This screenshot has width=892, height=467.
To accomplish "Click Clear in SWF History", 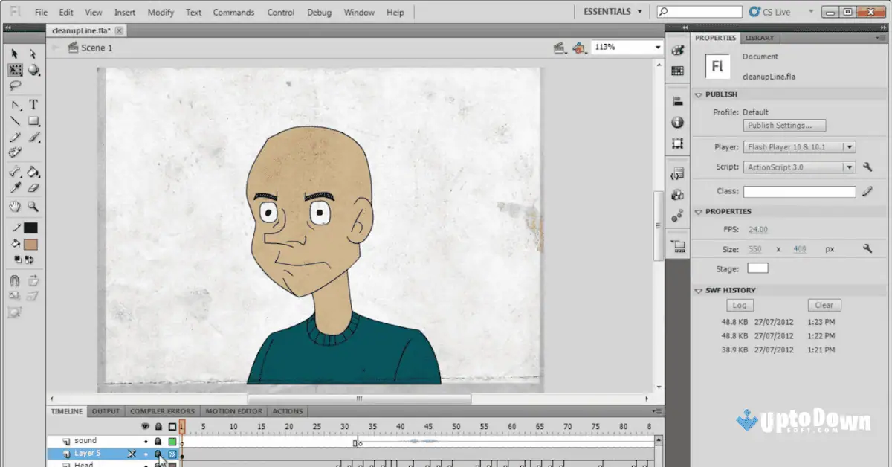I will pyautogui.click(x=824, y=305).
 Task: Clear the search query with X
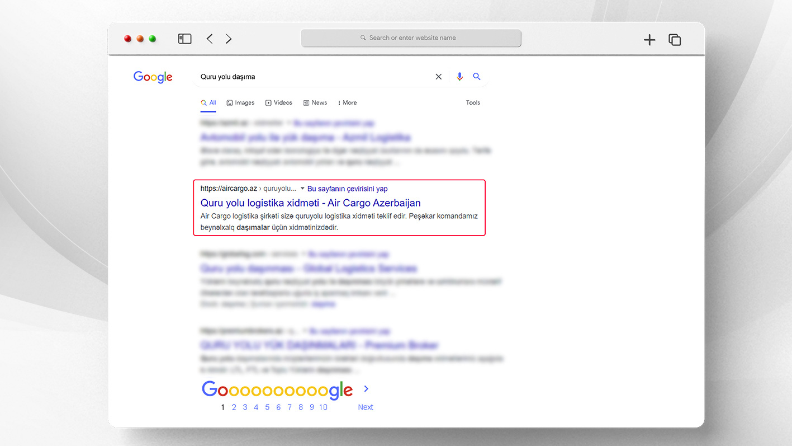click(439, 77)
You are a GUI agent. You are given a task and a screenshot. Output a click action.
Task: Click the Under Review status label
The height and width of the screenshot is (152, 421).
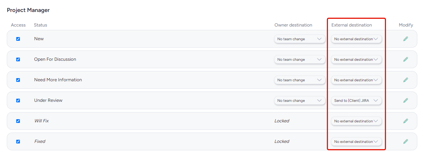pos(48,100)
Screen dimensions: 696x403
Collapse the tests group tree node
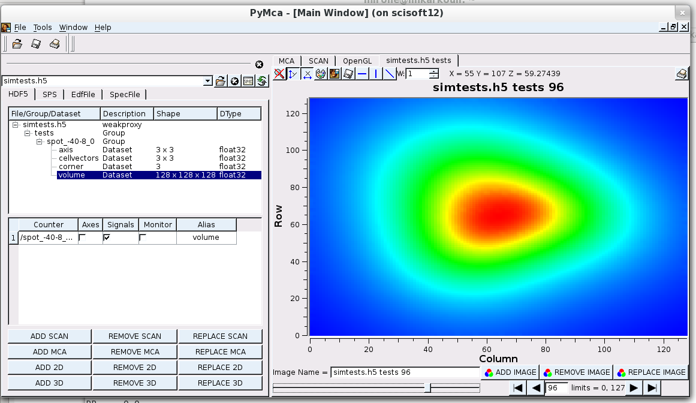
***
◆ HOW TO COMPLETE THIS TASK: Every line from the one that holds "Screen dimensions: 696x403" to the last line of the records above goes into the answer, exactly as written; nothing else does, and no picture does either.

◆ RESPONSE BOX:
Screen dimensions: 696x403
Collapse the tests group tree node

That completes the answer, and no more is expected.